Thursday, June 3, 2010

On Household

According to the industrial formula, the ideal human residence (from the Latin residere, "to sit back" or "remain sitting") is one on which the residers do not work. The house is built, equipped, decorated, and provisioned by other people, by strangers.  In it, the married couple practice as few as possible of the disciplines of household or homestead. Their domestic labor consists principally, of buying things, putting things away, and throwing things away, but it is understood that it is, "best" to have even those jobs done by an "inferior" person, and the ultimate industrial ideal is a "home" in which everything, would be done by pushing buttons. In such a "home," a married couple are mates, sexually, legally, and socially, but they are not helpmates; they do nothing useful either together or for each other. According to the ideal, work should be done away from home. When such spouses say to each other, "I will love you forever," the meaning of their words is seriously impaired by their circumstances; they are speaking in the presence of so little that they have done and made. Their history together is essentially placeless; it has no visible or tangible incarnation. They have only themselves in view.

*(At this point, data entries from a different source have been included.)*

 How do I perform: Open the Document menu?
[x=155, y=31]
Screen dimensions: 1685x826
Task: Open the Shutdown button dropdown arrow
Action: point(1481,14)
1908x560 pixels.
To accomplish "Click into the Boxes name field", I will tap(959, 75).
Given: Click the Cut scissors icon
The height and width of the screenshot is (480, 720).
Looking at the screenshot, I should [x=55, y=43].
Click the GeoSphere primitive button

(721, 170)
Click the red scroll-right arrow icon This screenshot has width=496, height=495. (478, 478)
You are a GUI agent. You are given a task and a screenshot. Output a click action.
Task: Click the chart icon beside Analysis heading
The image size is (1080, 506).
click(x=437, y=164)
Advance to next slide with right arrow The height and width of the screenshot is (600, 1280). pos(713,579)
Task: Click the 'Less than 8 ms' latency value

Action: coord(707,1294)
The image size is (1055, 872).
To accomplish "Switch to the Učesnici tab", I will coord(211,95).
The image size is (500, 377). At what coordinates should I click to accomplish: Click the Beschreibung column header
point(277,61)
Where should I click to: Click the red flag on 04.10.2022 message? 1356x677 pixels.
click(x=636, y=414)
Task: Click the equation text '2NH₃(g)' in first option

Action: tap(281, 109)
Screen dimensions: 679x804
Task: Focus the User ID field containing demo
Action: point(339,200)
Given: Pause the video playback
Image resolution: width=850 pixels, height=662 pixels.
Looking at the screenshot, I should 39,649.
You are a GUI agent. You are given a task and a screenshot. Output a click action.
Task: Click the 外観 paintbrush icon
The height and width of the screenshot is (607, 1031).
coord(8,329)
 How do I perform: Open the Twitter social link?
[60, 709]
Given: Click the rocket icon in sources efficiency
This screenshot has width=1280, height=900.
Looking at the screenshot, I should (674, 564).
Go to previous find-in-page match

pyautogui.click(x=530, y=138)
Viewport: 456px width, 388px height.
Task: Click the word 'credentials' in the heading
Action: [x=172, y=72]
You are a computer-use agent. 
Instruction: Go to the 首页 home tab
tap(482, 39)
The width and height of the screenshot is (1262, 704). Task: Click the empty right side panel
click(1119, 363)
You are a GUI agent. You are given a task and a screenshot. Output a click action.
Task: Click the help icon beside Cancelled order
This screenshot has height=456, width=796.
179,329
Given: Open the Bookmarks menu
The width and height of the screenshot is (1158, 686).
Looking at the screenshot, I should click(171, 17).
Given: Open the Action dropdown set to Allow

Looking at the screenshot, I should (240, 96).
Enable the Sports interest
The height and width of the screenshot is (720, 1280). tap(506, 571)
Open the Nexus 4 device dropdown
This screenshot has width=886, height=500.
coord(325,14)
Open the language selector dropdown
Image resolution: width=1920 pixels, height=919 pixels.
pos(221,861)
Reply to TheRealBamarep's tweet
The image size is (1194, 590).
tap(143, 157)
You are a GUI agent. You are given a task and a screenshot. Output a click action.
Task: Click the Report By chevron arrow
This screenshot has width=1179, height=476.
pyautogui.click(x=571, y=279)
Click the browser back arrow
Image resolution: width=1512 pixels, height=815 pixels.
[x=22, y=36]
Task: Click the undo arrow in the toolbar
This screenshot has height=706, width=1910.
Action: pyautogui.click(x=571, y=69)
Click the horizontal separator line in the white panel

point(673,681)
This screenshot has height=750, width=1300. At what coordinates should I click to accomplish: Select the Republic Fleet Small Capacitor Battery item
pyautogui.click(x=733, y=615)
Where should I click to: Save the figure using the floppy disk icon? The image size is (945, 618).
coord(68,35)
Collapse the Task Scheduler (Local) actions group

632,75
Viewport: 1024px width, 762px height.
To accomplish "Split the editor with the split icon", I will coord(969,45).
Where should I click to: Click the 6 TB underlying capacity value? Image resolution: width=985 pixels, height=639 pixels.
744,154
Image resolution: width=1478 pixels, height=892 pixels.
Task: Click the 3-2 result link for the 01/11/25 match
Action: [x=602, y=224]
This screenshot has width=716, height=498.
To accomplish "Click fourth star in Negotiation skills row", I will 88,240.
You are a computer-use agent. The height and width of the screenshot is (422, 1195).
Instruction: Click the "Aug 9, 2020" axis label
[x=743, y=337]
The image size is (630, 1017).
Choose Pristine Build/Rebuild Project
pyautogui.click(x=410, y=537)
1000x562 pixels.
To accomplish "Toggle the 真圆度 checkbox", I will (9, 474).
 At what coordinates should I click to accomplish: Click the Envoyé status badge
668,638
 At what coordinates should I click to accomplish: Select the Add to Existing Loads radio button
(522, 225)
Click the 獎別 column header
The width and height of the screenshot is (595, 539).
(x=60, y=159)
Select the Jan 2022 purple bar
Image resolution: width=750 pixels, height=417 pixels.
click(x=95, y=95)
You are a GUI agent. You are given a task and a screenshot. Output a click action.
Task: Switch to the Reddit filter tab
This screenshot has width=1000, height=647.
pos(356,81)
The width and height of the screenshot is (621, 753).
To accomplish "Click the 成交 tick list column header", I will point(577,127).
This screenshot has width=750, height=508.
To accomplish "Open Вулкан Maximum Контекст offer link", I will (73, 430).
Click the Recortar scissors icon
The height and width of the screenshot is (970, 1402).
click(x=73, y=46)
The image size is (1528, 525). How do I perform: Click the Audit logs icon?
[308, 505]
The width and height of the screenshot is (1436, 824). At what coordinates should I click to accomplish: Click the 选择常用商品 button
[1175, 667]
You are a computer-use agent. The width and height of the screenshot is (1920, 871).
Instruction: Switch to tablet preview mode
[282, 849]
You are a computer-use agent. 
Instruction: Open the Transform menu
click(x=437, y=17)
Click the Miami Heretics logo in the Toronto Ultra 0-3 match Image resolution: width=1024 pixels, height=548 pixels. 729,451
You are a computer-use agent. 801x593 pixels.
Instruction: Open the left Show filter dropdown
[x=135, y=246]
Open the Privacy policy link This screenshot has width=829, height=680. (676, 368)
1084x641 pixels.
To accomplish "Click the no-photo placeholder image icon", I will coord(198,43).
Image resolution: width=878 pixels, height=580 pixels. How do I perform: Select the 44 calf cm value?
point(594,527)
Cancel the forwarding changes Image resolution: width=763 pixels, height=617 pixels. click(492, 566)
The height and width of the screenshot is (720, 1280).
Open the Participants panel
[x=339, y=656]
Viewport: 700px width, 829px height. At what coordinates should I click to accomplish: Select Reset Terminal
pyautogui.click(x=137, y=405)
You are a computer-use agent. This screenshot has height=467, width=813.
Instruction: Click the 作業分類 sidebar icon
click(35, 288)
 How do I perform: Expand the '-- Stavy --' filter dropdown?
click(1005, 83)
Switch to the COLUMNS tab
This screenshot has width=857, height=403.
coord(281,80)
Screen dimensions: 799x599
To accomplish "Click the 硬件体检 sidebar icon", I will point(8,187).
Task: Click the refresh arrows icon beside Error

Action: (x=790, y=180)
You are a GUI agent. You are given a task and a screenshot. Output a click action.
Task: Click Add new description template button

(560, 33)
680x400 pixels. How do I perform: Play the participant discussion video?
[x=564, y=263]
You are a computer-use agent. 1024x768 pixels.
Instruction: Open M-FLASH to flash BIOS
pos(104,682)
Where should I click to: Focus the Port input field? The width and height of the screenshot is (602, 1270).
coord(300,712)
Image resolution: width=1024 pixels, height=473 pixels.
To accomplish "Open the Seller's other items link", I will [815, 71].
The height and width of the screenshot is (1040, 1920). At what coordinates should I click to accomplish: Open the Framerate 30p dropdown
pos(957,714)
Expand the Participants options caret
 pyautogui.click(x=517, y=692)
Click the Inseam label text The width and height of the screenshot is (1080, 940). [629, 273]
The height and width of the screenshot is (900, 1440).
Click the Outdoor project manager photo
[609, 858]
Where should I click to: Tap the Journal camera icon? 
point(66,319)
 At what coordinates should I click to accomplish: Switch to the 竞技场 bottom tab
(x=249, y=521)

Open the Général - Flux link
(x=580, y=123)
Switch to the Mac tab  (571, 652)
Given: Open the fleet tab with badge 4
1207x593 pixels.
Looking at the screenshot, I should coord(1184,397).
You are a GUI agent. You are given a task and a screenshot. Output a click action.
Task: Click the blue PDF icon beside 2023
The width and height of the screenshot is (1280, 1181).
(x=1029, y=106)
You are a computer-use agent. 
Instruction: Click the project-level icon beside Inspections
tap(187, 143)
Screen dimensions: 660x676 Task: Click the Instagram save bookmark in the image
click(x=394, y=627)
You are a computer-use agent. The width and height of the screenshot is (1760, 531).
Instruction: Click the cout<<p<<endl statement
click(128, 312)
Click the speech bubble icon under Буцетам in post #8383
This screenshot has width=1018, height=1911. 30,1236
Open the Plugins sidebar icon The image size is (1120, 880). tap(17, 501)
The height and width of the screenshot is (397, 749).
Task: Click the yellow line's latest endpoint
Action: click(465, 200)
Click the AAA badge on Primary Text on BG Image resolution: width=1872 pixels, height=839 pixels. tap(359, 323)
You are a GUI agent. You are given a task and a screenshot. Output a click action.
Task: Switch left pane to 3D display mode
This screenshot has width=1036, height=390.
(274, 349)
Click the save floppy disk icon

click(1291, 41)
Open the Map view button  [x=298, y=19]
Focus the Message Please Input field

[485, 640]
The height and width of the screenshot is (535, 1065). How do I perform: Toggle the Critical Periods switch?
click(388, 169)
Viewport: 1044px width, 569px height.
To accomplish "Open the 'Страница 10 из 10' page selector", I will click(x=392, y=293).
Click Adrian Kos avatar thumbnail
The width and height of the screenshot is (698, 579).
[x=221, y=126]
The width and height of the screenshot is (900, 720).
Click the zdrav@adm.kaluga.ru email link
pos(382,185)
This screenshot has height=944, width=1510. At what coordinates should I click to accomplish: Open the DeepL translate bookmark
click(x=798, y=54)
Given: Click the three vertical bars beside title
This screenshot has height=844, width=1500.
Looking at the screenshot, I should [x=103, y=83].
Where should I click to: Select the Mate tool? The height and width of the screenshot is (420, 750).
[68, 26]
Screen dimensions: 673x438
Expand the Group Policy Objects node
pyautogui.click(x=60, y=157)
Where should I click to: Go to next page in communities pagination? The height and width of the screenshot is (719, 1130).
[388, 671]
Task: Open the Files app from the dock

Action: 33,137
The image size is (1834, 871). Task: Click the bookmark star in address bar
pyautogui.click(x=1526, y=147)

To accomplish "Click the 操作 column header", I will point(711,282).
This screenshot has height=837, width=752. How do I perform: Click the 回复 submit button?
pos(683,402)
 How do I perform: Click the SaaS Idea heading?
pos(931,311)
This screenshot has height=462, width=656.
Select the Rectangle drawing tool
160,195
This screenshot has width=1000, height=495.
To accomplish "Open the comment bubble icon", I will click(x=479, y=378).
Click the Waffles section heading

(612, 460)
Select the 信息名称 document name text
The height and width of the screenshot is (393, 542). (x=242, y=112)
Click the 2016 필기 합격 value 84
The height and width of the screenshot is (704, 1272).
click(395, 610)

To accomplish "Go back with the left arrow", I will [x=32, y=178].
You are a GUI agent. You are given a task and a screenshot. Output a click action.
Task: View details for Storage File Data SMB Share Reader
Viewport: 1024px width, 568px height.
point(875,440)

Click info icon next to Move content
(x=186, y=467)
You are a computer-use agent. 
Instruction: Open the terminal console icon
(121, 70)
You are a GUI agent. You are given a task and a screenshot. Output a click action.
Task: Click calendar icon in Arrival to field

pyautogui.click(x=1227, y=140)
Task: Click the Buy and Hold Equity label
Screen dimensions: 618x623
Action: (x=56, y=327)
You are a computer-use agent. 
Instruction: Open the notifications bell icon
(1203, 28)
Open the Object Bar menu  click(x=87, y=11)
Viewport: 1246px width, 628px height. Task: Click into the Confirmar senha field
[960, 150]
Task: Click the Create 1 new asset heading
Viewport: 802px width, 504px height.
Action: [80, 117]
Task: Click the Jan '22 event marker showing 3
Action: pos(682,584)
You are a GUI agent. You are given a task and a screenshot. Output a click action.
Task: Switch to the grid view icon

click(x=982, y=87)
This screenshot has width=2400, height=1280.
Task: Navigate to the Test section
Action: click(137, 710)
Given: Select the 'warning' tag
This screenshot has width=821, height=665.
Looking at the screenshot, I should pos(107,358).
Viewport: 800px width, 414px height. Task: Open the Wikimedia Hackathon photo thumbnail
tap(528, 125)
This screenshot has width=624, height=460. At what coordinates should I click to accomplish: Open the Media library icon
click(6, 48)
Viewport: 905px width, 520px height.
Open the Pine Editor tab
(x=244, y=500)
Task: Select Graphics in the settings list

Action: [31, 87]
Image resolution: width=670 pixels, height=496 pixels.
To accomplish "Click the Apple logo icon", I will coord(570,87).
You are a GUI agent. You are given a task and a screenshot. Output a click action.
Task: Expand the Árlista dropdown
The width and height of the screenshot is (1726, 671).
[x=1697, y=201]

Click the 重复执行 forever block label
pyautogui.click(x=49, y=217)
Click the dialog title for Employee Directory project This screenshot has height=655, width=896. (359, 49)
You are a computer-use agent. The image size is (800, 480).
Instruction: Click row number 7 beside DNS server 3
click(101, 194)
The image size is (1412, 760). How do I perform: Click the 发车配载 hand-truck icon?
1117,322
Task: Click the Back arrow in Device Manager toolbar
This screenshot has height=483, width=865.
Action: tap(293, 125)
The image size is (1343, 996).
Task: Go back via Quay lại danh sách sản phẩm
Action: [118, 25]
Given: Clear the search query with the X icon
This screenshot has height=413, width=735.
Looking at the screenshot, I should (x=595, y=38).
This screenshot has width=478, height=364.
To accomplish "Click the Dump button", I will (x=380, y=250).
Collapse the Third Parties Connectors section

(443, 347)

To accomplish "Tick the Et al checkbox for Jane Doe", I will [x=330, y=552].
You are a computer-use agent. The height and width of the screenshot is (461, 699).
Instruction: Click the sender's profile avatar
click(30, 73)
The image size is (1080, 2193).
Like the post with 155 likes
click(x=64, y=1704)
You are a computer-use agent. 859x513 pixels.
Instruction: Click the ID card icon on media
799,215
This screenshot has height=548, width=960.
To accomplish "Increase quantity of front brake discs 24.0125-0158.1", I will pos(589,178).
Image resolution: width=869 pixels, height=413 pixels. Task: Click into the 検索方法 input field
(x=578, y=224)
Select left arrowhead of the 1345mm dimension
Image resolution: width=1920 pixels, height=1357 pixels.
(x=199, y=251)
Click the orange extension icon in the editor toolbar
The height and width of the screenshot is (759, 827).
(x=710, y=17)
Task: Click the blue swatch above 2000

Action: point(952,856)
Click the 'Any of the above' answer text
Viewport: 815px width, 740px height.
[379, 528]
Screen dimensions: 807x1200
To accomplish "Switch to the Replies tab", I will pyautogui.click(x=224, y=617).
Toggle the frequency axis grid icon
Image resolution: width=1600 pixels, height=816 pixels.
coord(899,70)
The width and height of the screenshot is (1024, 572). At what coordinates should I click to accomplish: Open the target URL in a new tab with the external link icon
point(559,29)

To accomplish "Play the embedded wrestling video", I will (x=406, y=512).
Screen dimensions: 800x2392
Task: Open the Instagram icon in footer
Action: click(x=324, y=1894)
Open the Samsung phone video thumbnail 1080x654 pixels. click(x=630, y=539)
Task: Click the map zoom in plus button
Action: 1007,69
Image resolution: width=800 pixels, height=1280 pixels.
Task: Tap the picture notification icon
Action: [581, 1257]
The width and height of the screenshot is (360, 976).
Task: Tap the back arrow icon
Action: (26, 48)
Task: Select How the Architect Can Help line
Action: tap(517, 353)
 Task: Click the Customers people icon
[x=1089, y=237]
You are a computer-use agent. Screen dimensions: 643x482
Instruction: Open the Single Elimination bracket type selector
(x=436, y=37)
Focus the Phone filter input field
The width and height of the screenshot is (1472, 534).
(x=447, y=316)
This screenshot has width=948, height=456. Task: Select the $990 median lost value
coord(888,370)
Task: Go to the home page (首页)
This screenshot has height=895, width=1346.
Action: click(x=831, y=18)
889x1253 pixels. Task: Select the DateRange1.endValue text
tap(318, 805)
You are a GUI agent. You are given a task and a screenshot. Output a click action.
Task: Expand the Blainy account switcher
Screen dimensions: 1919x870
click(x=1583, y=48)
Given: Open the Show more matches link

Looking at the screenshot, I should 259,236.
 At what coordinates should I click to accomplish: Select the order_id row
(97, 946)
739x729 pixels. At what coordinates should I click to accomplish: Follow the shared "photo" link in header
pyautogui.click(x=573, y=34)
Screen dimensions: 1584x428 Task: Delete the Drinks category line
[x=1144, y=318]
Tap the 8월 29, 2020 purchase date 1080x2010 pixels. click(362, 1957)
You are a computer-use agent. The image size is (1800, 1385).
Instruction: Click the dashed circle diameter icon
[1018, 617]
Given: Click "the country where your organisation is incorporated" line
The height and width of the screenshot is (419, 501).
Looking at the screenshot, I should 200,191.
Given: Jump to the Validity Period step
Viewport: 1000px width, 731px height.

Wendell - Men and Women In Search of Common Ground
I have to decline Wendell's assumption that this is a condition of the industrial age.  The industrial age makes this lifestyle available to all you desire it but it is not the progenitor of the thinking behind it.  This has always been our desire as long as history itself.  The taking and owning of slaves to do your work is the equivalent of major appliance shopping at Sears.  If only they'd had consumer reports at the slave block.  Life would have been so much easier for those poor old timers.    Alas.

Hmm, but it continues. 
Marriage, in what is evidently its most popular version, is now on the one hand an intimate “relationship” involving (ideally) two successful careerists in the same bed, and on the other hand a sort of private political system in which rights and interests must be constantly asserted and defended. Marriage, in other words, has now taken the form of divorce: a prolonged and impassioned negotiation as to how things shall be divided. During their understandably temporary association, the “married” couple will typically consume a large quantity of merchandise and a large portion of each other.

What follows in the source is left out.